--- WORK TO COMPLETE ---
Print, exactly as given, each line of the data from the line containing "NIS2 Business Workshop, Split (153, 254)" up to and including its last line.

Records excerpted from a collection:
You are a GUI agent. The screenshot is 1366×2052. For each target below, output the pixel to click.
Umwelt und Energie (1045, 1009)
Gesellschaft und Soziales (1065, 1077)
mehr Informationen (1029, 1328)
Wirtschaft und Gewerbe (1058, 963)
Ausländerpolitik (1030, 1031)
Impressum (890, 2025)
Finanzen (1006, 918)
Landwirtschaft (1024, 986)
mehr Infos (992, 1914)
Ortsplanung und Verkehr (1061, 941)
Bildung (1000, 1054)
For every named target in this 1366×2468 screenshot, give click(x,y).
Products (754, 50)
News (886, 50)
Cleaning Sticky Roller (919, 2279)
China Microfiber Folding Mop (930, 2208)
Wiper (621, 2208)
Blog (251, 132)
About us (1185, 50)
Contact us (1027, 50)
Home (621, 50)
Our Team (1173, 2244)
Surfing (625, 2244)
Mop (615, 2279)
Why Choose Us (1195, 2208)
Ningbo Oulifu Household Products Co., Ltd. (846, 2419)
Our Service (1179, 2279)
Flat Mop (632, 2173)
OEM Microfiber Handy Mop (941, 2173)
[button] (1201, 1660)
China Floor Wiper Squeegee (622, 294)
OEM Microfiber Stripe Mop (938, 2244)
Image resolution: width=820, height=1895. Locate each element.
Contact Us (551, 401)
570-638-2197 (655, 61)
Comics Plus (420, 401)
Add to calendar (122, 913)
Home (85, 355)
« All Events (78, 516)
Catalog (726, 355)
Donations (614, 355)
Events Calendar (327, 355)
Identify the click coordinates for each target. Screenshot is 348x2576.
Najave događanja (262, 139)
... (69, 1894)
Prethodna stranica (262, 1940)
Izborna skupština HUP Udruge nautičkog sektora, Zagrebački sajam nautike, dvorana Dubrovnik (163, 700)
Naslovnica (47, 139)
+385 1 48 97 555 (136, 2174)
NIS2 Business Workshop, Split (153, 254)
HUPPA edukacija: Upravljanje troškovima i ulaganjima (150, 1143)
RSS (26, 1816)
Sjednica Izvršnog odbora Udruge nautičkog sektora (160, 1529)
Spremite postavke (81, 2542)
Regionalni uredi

--- RESPONSE ---
NIS2 Business Workshop, Split (153, 254)
HUPPA edukacija: Upravljanje troškovima i ulaganjima (150, 1143)
RSS (26, 1816)
Sjednica Izvršnog odbora Udruge nautičkog sektora (160, 1529)
Spremite postavke (81, 2542)
Regionalni uredi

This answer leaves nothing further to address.